Late yesterday , all but 12 of the activists were taken back to court from the hospital. Beatrice Mtetwa, a lawyer for the group, said that they were moved at police orders and that no state prosecutor or magistrate was at the court.

"It is a unilateral appearance called by the police," Mtetwa said. She said Tsvangirai was among the dozen still at the hospital.

Tsvangirai, 54, and the other opposition figures were arrested in the latest crackdown on dissent by President Robert Mugabe's security forces and political supporters. Mtetwa said police forced Tsvangirai and many of her other clients to lie facedown and then beat them savagely and repeatedly with truncheons at the scene of the arrests and at police stations.

After their brief court appearance, she said the state intended to charge the activists with incitement to violence for holding the prayer meeting that authorities had declared illegal. Formal bail has not been granted to any of them, and Mtetwa said she would ask a judge to order their release.

As the bandaged activists shuffled into court, many sang and chanted in defiance of the heavy police presence.
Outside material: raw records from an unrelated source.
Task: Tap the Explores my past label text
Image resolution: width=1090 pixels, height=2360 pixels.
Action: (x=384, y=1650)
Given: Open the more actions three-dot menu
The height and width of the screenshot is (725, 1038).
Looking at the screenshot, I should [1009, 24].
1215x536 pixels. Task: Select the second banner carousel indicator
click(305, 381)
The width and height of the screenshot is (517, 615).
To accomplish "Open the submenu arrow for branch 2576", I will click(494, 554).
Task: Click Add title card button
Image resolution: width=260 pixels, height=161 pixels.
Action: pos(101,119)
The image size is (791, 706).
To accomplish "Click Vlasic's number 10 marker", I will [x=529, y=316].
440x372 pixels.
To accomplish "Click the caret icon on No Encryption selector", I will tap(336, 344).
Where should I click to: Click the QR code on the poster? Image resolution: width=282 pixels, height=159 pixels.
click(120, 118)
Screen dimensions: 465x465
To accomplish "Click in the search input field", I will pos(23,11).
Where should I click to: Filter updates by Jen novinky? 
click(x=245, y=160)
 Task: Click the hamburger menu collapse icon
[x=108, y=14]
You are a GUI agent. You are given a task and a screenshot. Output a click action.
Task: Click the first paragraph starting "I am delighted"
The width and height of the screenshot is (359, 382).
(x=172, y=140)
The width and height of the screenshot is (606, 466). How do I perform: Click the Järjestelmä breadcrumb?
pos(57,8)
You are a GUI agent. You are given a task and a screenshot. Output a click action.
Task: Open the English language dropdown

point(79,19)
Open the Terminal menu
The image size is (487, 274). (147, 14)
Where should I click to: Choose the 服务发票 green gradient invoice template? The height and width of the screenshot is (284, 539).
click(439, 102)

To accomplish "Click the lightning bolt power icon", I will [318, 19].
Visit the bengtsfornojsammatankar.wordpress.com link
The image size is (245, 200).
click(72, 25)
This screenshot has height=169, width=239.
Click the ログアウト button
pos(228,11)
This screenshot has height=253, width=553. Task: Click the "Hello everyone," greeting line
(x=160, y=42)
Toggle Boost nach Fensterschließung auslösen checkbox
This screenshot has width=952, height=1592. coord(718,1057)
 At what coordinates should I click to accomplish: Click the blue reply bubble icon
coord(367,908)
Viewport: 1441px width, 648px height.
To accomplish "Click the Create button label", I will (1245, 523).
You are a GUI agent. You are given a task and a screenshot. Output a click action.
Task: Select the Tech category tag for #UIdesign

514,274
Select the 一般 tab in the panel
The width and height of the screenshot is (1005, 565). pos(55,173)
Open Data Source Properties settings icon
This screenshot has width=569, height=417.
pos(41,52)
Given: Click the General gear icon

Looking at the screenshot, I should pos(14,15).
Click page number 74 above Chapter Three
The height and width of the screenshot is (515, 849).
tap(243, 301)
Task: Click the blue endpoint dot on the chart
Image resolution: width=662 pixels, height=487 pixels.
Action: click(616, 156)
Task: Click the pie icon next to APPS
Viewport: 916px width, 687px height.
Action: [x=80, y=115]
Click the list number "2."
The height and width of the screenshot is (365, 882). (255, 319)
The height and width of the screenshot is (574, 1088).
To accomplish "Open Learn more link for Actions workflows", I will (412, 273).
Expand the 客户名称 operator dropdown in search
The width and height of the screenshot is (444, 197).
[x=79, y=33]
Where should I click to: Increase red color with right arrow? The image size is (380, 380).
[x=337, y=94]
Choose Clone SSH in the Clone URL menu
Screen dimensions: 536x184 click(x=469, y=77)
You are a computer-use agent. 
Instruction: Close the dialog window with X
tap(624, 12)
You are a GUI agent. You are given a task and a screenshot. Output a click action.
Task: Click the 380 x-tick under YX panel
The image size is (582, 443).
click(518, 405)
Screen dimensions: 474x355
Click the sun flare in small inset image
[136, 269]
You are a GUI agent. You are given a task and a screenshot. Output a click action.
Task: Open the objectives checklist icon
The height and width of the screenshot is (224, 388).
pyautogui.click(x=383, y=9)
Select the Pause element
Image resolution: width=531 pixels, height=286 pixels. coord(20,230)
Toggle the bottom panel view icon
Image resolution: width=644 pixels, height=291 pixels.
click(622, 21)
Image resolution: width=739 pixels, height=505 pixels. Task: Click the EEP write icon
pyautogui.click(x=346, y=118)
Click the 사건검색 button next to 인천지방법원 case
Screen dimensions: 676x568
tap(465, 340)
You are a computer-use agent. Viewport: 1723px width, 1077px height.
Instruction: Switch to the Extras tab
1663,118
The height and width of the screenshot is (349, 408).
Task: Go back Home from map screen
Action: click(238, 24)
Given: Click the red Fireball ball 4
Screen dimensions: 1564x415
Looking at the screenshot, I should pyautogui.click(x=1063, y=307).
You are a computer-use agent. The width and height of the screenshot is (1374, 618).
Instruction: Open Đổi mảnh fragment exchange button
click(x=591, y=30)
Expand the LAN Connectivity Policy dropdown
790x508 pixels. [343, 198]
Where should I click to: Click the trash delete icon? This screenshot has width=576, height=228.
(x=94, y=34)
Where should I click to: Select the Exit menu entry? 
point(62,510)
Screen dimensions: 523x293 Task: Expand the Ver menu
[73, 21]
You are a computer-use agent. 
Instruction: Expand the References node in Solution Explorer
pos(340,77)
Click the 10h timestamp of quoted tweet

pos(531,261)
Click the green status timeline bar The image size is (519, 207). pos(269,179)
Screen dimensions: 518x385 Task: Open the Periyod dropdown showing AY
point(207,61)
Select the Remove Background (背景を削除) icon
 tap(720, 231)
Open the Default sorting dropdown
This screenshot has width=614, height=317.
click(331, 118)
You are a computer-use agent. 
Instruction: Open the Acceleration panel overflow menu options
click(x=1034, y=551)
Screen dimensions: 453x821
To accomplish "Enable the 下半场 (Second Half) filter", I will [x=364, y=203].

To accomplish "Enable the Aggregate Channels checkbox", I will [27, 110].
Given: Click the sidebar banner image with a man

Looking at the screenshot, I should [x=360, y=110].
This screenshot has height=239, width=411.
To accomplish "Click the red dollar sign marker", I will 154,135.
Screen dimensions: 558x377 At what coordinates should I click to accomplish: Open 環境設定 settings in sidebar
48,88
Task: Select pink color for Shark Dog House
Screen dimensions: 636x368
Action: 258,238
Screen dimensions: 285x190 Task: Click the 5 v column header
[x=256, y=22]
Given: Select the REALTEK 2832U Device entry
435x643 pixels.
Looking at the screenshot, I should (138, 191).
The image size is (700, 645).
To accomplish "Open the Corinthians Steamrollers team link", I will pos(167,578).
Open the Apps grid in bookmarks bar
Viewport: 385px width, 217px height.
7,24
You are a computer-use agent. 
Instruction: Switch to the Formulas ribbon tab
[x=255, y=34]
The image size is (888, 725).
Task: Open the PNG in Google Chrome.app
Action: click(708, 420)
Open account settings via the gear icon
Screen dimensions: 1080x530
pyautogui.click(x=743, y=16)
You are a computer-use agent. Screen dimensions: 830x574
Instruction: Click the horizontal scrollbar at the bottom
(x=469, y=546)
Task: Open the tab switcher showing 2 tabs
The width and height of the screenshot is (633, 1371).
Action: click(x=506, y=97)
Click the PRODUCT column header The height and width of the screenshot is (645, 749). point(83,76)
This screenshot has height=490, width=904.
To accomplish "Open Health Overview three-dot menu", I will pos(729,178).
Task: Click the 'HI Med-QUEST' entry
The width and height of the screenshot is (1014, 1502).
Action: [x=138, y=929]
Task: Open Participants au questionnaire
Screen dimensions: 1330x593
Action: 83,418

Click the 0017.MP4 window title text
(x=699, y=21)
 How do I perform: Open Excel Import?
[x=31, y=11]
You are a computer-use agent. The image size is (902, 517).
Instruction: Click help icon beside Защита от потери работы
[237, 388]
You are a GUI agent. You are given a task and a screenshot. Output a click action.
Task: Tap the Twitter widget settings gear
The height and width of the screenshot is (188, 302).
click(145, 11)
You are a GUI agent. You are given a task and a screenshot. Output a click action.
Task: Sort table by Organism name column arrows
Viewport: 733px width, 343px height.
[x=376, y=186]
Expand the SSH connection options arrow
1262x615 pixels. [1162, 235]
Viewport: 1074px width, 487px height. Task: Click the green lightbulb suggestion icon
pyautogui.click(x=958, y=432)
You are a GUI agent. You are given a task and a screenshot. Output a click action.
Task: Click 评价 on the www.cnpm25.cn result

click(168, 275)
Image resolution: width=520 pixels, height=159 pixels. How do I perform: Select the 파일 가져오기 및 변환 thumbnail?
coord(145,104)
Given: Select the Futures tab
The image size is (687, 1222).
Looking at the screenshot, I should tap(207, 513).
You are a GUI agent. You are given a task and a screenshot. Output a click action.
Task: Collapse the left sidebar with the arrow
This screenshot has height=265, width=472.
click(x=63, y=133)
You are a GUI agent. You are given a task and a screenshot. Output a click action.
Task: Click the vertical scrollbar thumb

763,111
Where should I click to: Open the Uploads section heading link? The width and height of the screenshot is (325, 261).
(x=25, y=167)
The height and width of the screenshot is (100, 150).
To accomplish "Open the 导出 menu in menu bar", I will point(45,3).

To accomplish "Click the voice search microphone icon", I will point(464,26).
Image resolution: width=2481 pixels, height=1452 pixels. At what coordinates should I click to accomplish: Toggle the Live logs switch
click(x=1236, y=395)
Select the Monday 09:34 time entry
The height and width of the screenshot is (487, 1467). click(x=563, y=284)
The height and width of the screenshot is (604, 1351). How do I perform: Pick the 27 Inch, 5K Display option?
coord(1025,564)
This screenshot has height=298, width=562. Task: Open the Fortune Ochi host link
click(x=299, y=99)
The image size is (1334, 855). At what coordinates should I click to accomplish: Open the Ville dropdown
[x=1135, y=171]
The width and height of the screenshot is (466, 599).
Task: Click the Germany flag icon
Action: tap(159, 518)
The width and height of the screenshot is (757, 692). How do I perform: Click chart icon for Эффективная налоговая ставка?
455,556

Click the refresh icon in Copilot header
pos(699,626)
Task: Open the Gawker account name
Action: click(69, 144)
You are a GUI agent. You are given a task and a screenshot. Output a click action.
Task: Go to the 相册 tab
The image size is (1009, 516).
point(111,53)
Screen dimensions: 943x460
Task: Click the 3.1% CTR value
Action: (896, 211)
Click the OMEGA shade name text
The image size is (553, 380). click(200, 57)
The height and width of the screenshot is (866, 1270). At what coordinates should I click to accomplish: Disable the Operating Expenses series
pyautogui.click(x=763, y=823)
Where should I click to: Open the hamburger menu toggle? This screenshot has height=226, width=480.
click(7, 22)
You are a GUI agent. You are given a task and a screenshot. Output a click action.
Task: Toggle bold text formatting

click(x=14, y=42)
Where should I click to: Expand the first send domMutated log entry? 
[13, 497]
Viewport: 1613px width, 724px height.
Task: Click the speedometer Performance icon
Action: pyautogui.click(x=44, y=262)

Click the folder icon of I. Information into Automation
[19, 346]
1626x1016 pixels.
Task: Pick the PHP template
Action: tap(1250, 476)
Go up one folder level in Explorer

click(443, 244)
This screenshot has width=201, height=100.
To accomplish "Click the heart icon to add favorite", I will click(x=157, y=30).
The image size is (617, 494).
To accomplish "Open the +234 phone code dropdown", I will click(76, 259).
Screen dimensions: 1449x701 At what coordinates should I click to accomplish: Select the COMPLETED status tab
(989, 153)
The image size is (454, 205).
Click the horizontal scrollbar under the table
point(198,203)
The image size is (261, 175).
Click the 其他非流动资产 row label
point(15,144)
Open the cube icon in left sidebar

Tsvangirai, the leader of the Movement for Democratic Change, stood but did not chant or sing.

British Ambassador Andrew Pockock, who was in court, said the right side of Tsvangirai's face was swollen, including his eyes. "It was damn barbaric," the envoy told reporters.

A crowd outside sang and waved the party's open hand salute as Tsvangirai and about six other injured activists left. Tsvangirai appeared disoriented as he walked slowly and boarded an emergency vehicle unaided.